If participating in this democracy is meant to support the religion of Almighty God, then those promoting it should be beholden to the Shari'ah of God and subject to all His commands and prohibitions.
If they are beholden to the Shari'ah of God, they will never assent to participating in this polytheistic democracy, which gives the ruling to something other than God and gives man the right to legislate.
All those who participate in democracy on the pretext of reform are recognizing polytheistic constitutions, deifying the will of the people and the majority rule, accepting governance by positive laws, and basing loyalty and disavowal [Islamic concept meaning loyalty to Muslims and disavowal of infidels] on nationalism. They accept the rotation of power among those with atheist and secularist leanings.
There are no greater detriments than these.
If that is the case, there is no disagreement among the scholars over the need to avert evil if the detriment is greater than the good it would bring.
Al-Izz Ibn-Abd-al-Salam said:
"If something involves both detriments and benefits, and we are able to achieve the benefits while averting the detriments, we will do so, thereby heeding the command of God the Exalted, who says: 'So fear Allah as much as ye can,' [partial Koranic verse, Al-Taghabun, 64:16]. If we are unable to avert the detriments while achieving the benefits, and if the detriment will be greater than the benefit, we will avert the detriment and pay no mind to the loss of the benefit. God the Exalted says: 'They ask thee concerning wine and gambling. Say: In them is great sin, and some profit, for men; but the sin is greater than the profit,' [partial Koranic verse, Al-Baqarah, 2:219]."
He proscribed them because their detriment was greater than their benefit. The benefit of wine was in its trade and such.
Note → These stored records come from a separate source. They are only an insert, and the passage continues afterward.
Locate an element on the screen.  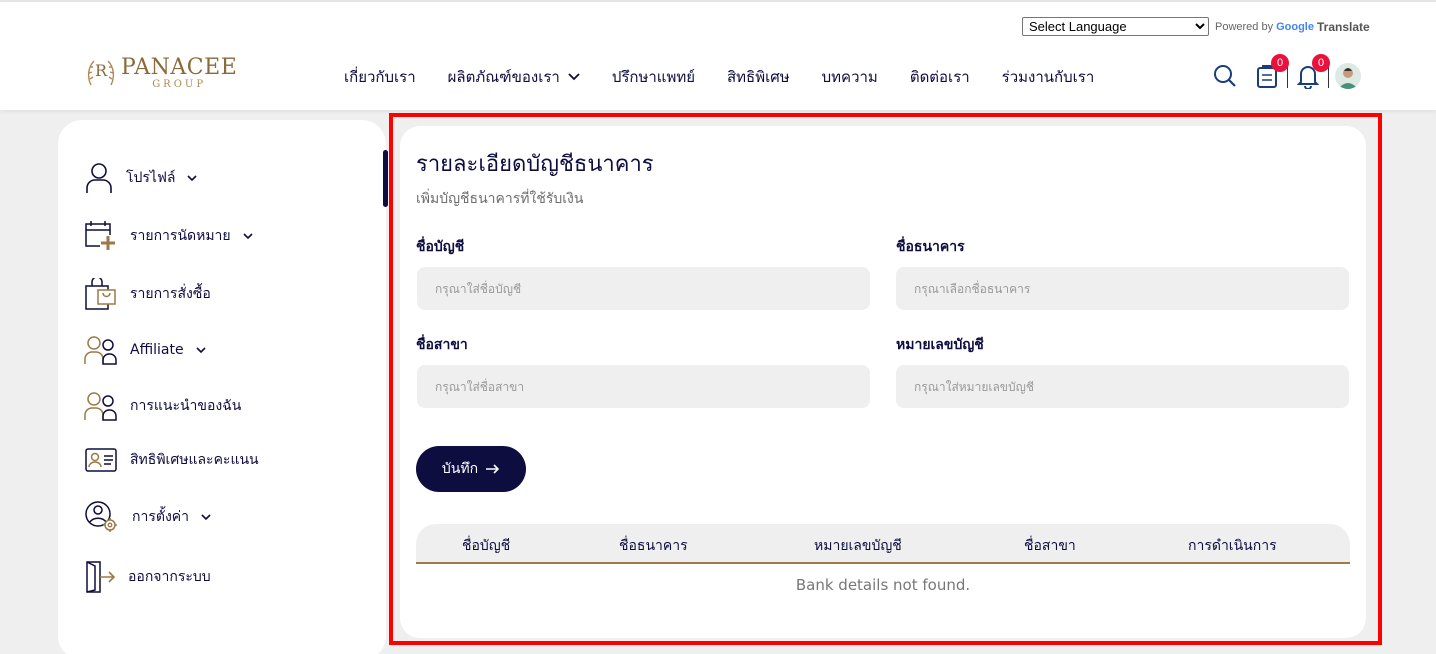
nav-privileges-label: สิทธิพิเศษ is located at coordinates (758, 77).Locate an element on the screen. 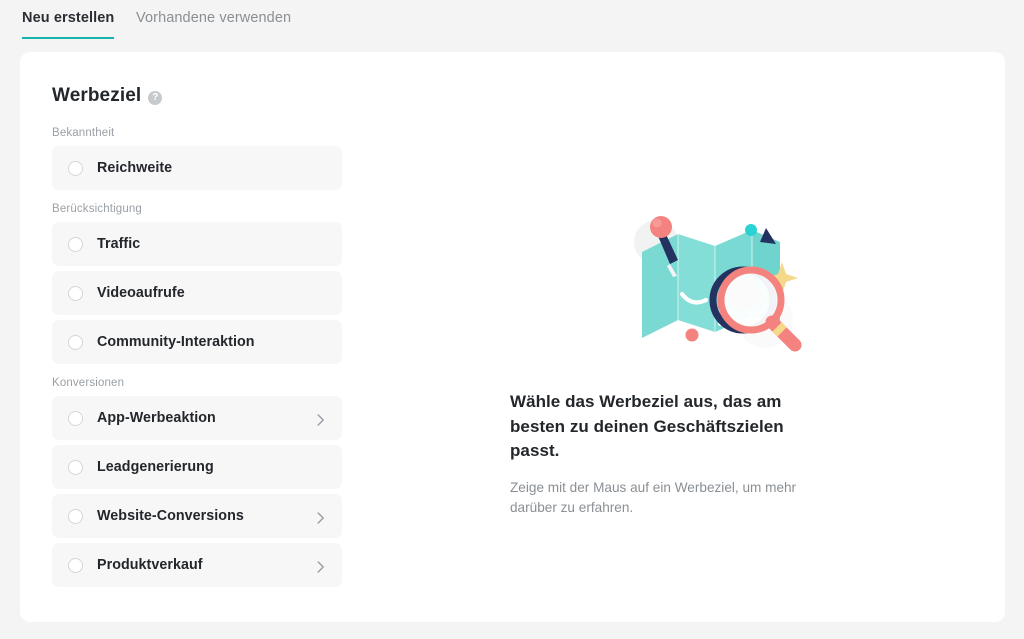  tab-create-new: Neu erstellen is located at coordinates (68, 24).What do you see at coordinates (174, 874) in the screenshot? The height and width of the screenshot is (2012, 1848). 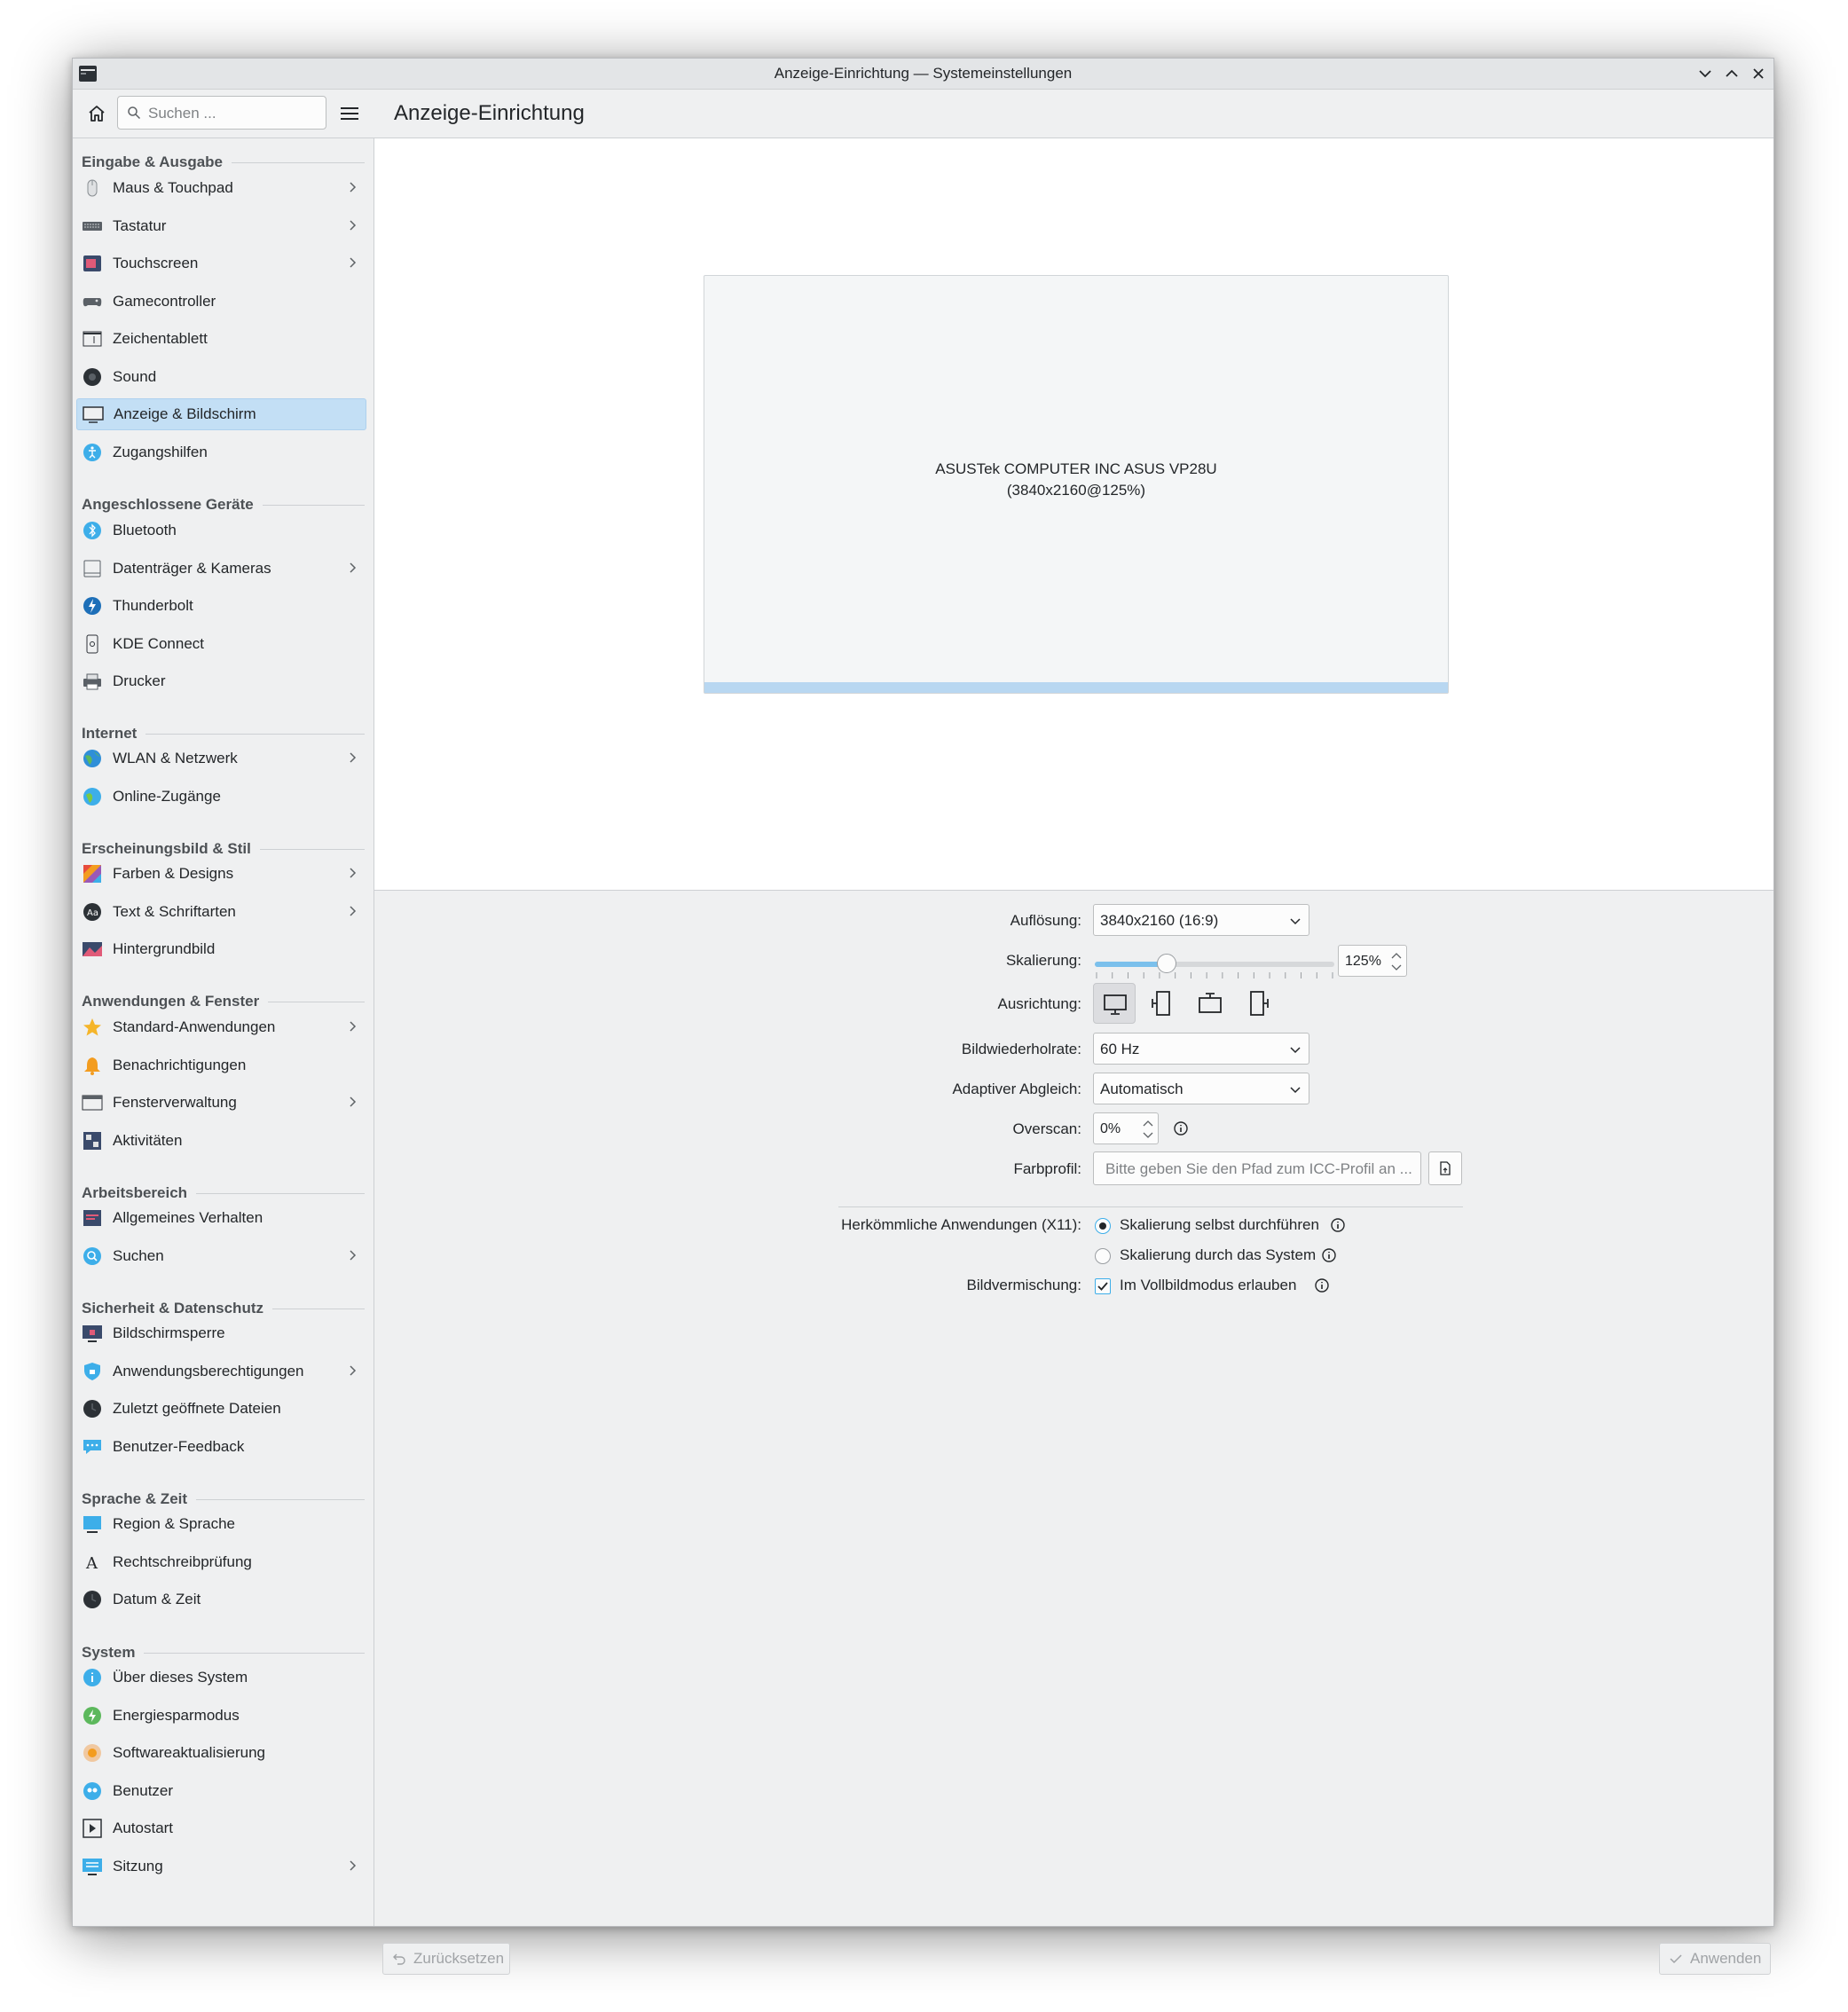 I see `sidebar-item-label: Farben & Designs` at bounding box center [174, 874].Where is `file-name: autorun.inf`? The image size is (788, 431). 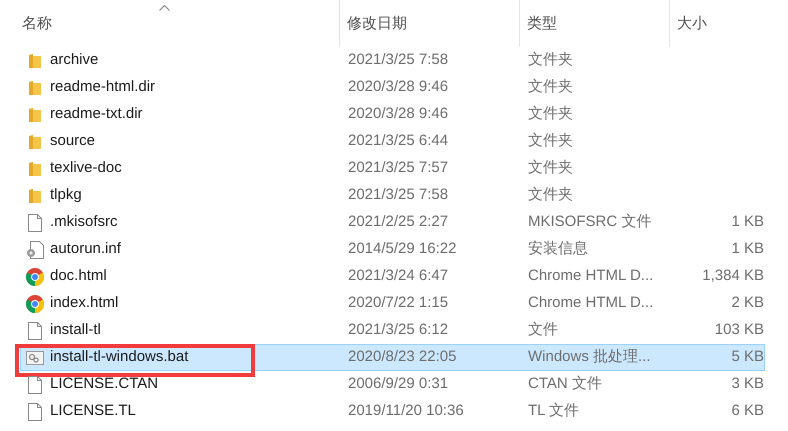
file-name: autorun.inf is located at coordinates (86, 249).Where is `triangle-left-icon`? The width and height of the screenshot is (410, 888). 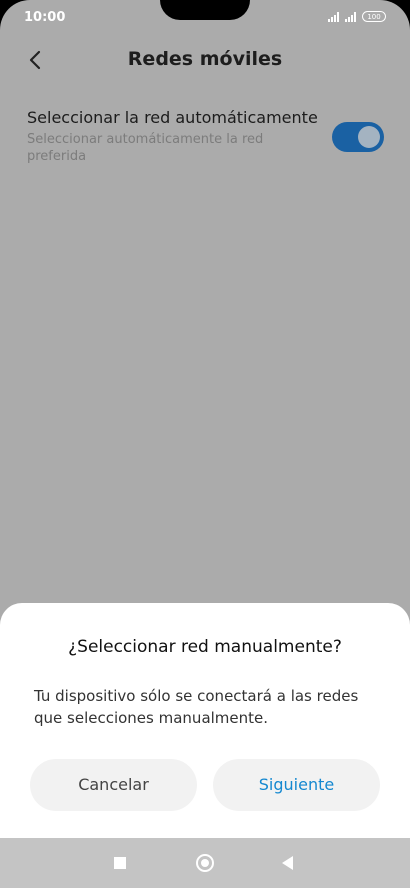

The benefit of gambling was what was taken by the winner from the loser." (Qawa'id al-Ahkam Fi Masalih al-Anam, 1/83)
Thus, participating in the democratic regime means entering into a polytheistic regime, and there is no detriment greater than polytheism.
In fact, polytheism is considered an absolute detriment. There is no benefit in it whatsoever.
The Shaykh of Islam Ibn-Taymiyah said:
"There is no benefit in polytheism, quoting God without knowledge, shameful deeds (whether open or secret), or injustice." (Al-Fatawa, 14, page 476)."
He also said:
"Among the things that God has forbidden are those that are absolutely not permitted by the Shari'ah - whether or not there is a need - such as polytheism, shameful deeds, saying things about God without knowledge, and pure injustice. These are the four [forbidden things] mentioned by God the Exalted as follows: 'The things that my Lord hath indeed forbidden are: shameful deeds, whether open or secret; sins and trespasses against truth or reason; assigning of partners to Allah, for which He hath given no authority; and saying things about Allah of which ye have no knowledge,' [Koranic verse, Al-A'raf, 7:44]."